I ignored the stammering outbursts and witty jibes between the two of them and stepped through the flap again, finding the stallion and the bull facing eachother, Stalks sitting with his back to them, and no sign of the zebra. I hurried up and pressed myself in close, listening to their low conversation.

Angus glanced at the empty path, perhaps expecting to see Xephaniah still departed and finding it still empty, before starting. "Forgive me for speaking so bold, as it is not my place to say so, but the queen is right to want him nowhere near this sacred ritual. He is..." Angus glanced at Stalks, a good distance away and watching the clouds overhead with the same stony face. "He is an unholy creature. He is wise, yes, but his wisdom comes from dark places, and you would do well to keep him at a distance... I tried to warn King Steel as well but he laughed my warnings off and now he had gone to the clearing at the end of the path."

Red Start regarded the young minotaur again, and spoke softly in return. "I... don't trust him either, but I fear that might just be the leftover resentments between our two kinds. I will not condemn him in my mind so quickly, but I will take your words to heart and be careful around him. Thank you for your help and… thank you for before, for speaking in our favor when the king called you to.”

Angus shook his head and held out his hand. “I am not as blinded by our beliefs as some of the elders are, I simply saw you were ponies in need and wanted what was best for you.” He brought his hand to his slightly tufted chin and stared down the path. "Though I wonder now if I had any idea what was truly best for you..."

The pair said no more, and in less than fifteen minutes, one of the cows poked her head out of the flap. "It is done. The queen says you may return, all but the zebra."

"Ooouh boy oh boy, we get to see the baby!" Abattoir said while clapping her hooves, and while she trotted towards the tent she pressed one hoof to her snout and said, in an odd, nasally voice "Lumi, you gota see the baaaby~"

Air Heart looked at me and shrugged slightly, then followed her in. I waited a moment, still watching. Angus bowed his head and held his hand out toward the tent, and Red Star reached up to put a hoof in the middle of his muscled chest.

"Please, my friend, I would invite you to come see as well." He said, and when he turned and headed for the tent, the minotaur went at one side and I followed silently at the other. Stalks came last, quiet as a ghost.

Inside I found Abattoir and Air Heart crooning together, and trotted up to stand beside them and see.

Silver Wind was standing over her freshly born foal, gently nuzzling and licking her clean. Dully, I heard Air Heart explaining to Abattoir "That's to help start circulation, and also helps the foal bond with it's mother immediately..."

"That's kinda gross but also super adorbs..." Abattoir murmured back.
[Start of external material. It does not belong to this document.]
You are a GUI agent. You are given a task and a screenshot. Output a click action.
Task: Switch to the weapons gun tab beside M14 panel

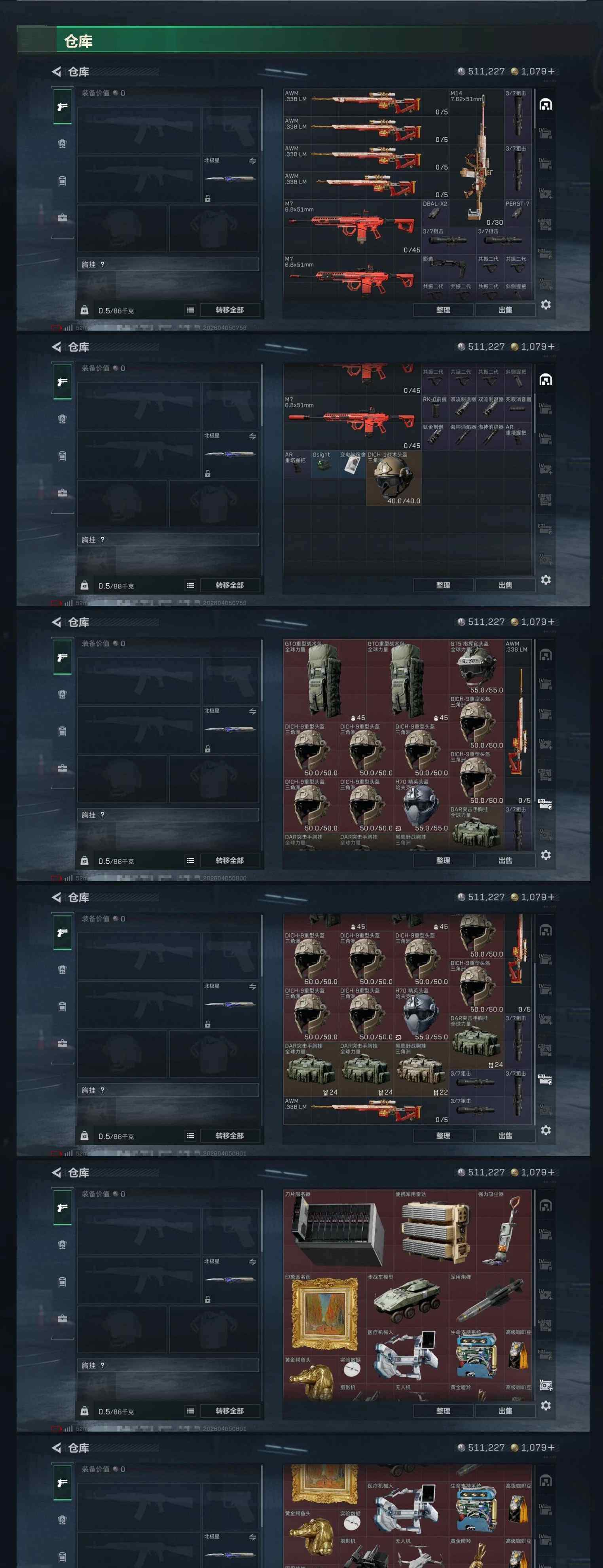tap(62, 107)
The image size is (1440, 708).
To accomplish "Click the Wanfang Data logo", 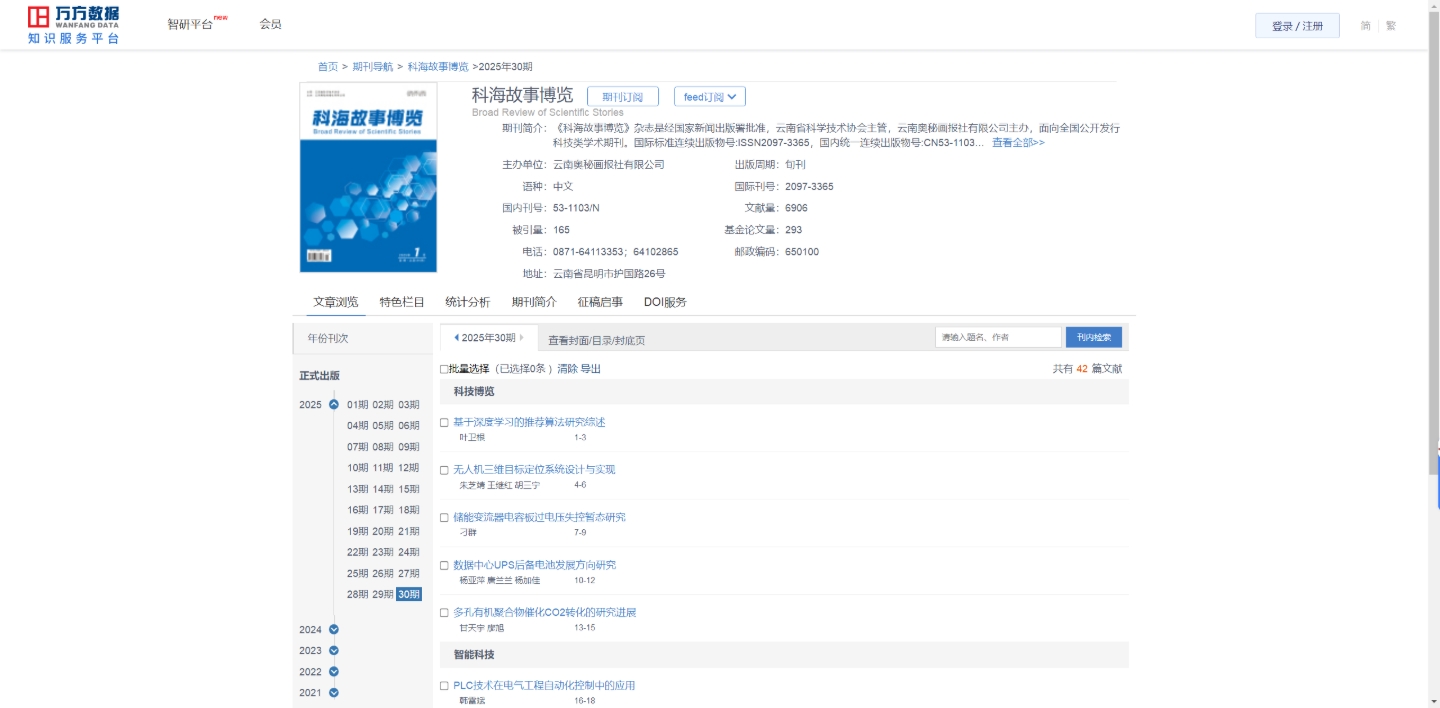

I just watched in silence, as did the rest of the tent's occupants. I first took the foal's coat to be red, but the more the mare cleaned, I realized that was just blood. The foal's coat and mane were a pure, dazzling white and she sat docily with her eyes closed. She was a unicorn, I noticed, and nodded my head. Beautiful coat from her mother, magic from her father. Then she opened her eyes, and my heart skipped a beat, and the last thing I saw before the vision ended abruptly in a swirl of white clouds was the foal staring right up at me with those dazzling green eyes.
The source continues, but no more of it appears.